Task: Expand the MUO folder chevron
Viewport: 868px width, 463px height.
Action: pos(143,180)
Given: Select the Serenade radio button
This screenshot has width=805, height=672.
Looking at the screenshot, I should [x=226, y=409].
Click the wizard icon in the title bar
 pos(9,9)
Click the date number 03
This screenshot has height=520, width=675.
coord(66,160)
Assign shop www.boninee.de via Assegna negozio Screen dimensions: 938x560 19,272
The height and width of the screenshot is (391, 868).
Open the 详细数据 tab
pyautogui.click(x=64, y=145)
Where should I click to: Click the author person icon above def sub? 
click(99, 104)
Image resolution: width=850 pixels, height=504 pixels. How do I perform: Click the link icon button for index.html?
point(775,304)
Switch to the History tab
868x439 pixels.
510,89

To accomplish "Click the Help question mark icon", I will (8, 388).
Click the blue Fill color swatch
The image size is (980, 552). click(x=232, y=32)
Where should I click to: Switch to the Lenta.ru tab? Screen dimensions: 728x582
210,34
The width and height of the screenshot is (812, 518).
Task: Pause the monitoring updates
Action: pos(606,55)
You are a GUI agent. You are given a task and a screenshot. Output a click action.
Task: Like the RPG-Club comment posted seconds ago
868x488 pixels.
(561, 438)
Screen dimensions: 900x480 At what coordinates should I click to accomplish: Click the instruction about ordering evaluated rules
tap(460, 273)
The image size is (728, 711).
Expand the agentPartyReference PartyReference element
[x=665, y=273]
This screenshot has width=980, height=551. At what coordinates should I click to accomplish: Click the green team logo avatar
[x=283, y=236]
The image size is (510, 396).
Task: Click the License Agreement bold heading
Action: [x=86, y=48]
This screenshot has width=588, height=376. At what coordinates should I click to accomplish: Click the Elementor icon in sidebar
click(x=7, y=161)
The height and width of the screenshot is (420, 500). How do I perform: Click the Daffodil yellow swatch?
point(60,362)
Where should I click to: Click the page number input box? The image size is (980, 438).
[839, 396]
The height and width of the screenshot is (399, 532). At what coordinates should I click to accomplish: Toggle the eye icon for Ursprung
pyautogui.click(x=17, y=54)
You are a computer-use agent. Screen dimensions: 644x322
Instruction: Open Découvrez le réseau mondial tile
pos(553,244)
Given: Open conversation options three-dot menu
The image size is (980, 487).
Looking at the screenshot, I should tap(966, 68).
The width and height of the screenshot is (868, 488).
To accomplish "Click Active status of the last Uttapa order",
····················
**Action item**
Once the line with "Where should I click to: Switch" is found, write out that line and every one after it through the last line of the records, exactly and with nothing else.

**Exercise answer**
Where should I click to: Switch to the Lenta.ru tab? Screen dimensions: 728x582
210,34
The width and height of the screenshot is (812, 518).
Task: Pause the monitoring updates
Action: pos(606,55)
You are a GUI agent. You are given a task and a screenshot. Output a click action.
Task: Like the RPG-Club comment posted seconds ago
868x488 pixels.
(561, 438)
Screen dimensions: 900x480 At what coordinates should I click to accomplish: Click the instruction about ordering evaluated rules
tap(460, 273)
The image size is (728, 711).
Expand the agentPartyReference PartyReference element
[x=665, y=273]
This screenshot has width=980, height=551. At what coordinates should I click to accomplish: Click the green team logo avatar
[x=283, y=236]
The image size is (510, 396).
Task: Click the License Agreement bold heading
Action: [x=86, y=48]
This screenshot has width=588, height=376. At what coordinates should I click to accomplish: Click the Elementor icon in sidebar
click(x=7, y=161)
The height and width of the screenshot is (420, 500). How do I perform: Click the Daffodil yellow swatch?
point(60,362)
Where should I click to: Click the page number input box? The image size is (980, 438).
[839, 396]
The height and width of the screenshot is (399, 532). At what coordinates should I click to accomplish: Toggle the eye icon for Ursprung
pyautogui.click(x=17, y=54)
You are a computer-use agent. Screen dimensions: 644x322
Instruction: Open Découvrez le réseau mondial tile
pos(553,244)
Given: Open conversation options three-dot menu
The image size is (980, 487).
Looking at the screenshot, I should tap(966, 68).
The width and height of the screenshot is (868, 488).
To accomplish "Click Active status of the last Uttapa order",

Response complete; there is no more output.